Too, we would love to show you how you can grow your own pollinator garden and create a habitat for pollinators. No room for a garden? Let us share ours with you! We welcome volunteers’ help. It’s a lovely place to be on Saturdays! Visit us from 9 to noon.
CommonWealth’s Pollinator Garden is on Urban Ag OKC’s Butterfly Tour
Sunday, September 25
10 a.m. to 3 p.m.Explore eight diverse gardens and landscapes during
this free, self-guided tour around central-northwest Oklahoma City. From the modernformal to the xeric perennial border to the rustic urban homestead, there will be something for everyone to enjoy.
Get inspired to attract these beautiful creatures to your own garden, plus ask plant questions of local experts and purchase native and prairie garden perennials from local growers!
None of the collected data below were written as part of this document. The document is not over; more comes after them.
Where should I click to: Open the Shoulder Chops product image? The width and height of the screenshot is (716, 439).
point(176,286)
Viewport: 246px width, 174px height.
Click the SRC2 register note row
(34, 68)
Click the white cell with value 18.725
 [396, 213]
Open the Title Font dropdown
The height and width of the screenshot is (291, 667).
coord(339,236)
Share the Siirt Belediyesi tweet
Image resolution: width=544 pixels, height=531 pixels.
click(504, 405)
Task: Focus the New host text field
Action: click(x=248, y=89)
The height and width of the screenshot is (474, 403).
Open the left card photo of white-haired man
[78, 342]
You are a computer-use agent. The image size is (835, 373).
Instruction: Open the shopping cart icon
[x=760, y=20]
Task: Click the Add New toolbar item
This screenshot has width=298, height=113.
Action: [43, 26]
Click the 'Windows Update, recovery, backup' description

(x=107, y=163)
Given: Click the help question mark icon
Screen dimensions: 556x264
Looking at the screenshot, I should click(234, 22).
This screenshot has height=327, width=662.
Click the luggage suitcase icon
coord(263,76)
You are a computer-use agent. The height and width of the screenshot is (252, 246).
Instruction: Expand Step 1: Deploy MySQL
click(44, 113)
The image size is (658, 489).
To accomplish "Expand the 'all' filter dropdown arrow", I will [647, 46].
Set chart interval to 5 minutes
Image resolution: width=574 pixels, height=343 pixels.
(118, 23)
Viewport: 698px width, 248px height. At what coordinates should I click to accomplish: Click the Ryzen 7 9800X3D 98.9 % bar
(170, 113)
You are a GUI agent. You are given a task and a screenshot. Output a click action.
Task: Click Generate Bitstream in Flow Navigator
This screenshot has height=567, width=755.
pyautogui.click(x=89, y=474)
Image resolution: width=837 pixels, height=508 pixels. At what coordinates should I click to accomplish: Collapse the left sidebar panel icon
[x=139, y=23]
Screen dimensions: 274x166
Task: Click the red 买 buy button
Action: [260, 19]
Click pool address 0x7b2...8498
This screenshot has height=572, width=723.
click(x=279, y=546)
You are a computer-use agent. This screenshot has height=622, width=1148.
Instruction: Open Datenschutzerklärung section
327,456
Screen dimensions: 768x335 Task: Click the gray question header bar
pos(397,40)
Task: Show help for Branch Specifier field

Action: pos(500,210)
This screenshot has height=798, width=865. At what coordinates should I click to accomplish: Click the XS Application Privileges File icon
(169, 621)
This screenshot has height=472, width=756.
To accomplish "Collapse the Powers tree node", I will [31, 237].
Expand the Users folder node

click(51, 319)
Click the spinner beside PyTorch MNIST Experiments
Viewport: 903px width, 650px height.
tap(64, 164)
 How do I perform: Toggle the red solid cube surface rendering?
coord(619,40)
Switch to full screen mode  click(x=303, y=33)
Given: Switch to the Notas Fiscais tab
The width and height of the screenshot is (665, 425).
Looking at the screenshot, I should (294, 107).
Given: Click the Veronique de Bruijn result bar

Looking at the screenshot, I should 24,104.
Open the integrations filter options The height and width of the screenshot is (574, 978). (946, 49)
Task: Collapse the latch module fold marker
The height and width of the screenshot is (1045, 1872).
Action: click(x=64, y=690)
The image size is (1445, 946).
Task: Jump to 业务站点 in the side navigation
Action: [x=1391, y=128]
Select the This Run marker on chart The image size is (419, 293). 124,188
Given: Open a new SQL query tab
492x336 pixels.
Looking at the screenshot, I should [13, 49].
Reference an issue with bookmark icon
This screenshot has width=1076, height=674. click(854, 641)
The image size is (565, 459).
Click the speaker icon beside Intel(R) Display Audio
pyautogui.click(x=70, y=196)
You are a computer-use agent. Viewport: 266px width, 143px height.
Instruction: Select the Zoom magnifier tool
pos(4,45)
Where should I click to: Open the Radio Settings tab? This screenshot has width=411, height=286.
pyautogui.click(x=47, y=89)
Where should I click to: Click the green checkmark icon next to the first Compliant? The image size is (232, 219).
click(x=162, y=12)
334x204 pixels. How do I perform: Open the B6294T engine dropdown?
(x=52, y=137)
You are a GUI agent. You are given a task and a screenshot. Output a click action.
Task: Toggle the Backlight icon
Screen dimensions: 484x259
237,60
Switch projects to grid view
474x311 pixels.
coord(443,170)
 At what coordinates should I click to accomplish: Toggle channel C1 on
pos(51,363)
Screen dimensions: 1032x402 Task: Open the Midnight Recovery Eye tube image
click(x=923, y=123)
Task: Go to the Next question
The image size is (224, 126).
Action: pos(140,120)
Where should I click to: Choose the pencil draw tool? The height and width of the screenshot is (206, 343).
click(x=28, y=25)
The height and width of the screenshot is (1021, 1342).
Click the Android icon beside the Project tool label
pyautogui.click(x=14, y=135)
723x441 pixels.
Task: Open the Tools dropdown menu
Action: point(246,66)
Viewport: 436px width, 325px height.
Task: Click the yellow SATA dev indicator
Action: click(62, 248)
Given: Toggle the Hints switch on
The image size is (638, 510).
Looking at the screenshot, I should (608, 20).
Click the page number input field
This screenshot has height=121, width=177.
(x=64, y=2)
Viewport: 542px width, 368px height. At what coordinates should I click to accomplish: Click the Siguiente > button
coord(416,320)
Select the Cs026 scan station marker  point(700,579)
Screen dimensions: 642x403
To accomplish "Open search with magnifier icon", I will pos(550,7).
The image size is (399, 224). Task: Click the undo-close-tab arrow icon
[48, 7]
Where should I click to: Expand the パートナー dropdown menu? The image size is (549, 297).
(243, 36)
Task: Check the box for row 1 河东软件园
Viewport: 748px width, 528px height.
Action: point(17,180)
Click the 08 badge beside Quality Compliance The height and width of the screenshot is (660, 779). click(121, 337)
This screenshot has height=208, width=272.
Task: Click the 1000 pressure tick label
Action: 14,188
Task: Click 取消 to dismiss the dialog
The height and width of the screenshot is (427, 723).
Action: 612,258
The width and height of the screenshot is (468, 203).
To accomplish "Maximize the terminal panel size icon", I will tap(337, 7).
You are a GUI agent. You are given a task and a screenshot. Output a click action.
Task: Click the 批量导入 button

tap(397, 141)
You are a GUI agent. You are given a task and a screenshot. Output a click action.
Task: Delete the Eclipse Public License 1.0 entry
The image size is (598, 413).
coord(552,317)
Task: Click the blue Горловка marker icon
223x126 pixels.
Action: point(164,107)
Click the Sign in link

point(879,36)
Addresses and details for tour sites will be posted at http://www.urbanagokc.orgby mid-September.
Veggie Spotlight: Purslane
In the category of off-the-beaten-path, we have Purslane. Lia says every August she falls in love with it all over again. “A succulent, mild-tasting green that grows happy as a clam, right when our weather gets super hot and dry. Impressive!”
It’s a bit crunchy with a light lemony taste. Called Verdolaga in Spanish, it’s extremely nutritious; especially as an excellent source of omega-3 fatty acids. Michael Pollan calls it one of the two most nutritious foods on the planet. It’s also drought tolerant, grows like a weed (is often considered a weed) and the stem, leaf and tiny flowers are all edible. Lia usually eats it raw, in salad, but it can also be cooked, used in pesto, etc.
Volunteer JoBeth Hamon offers this recipe:
1 small onion, chopped. Soak in salt water.
2 cups purslane, washed; leaves cut in half.
1 large tomato, chopped.
Mix purslane and tomato. Drain onion and add.
1 tablespoon oil
2 teaspoons vinegar
Add salt to taste.
You just never know what the farming adventure will be on any given year. This year, just as the tomato crop came on, so did the birds! Don’t know which ones or why, for the first year ever, they became so interested in eating tomatoes. But they sure did. 80 percent of the crop had peck marks, or holes! Then Stephanie Jordan told us about hanging CD’s in the tomato cages, which we did. That cut the damage by about 50 percent. Then Lia discovered red and silver bird reflector tape (evidently, this problem is more common than we knew.) We twirled it through the tops of the cages, and the garden is aglow with shiny light. There is zero damage now! Tomatoes are safe, and beautiful, and luscious. Garden School in August
In the Garden, 3310 N. Olie
$5 pay on-site (No fee for volunteers)
Plan and Plant Your Fall Garden—Start Now!
August 13—11 a.m. to noon
Timing is everything with the fall garden! Plant too early and the crops fail due to heat. Plant too late and they won’t be ready to harvest before the first freeze. Some vegetables are cold hardy and can be planted later in fall for a winter harvest. Lia will share her fall planting calendar along with tips for veggies best suited for fall gardening.
August 27—11 am to noon
Toby Sarge will demonstrate how to sharpen garden tools and how to make small repairs. Participants are encouraged to bring their garden tools for hands-on learning while sharpening their own tools!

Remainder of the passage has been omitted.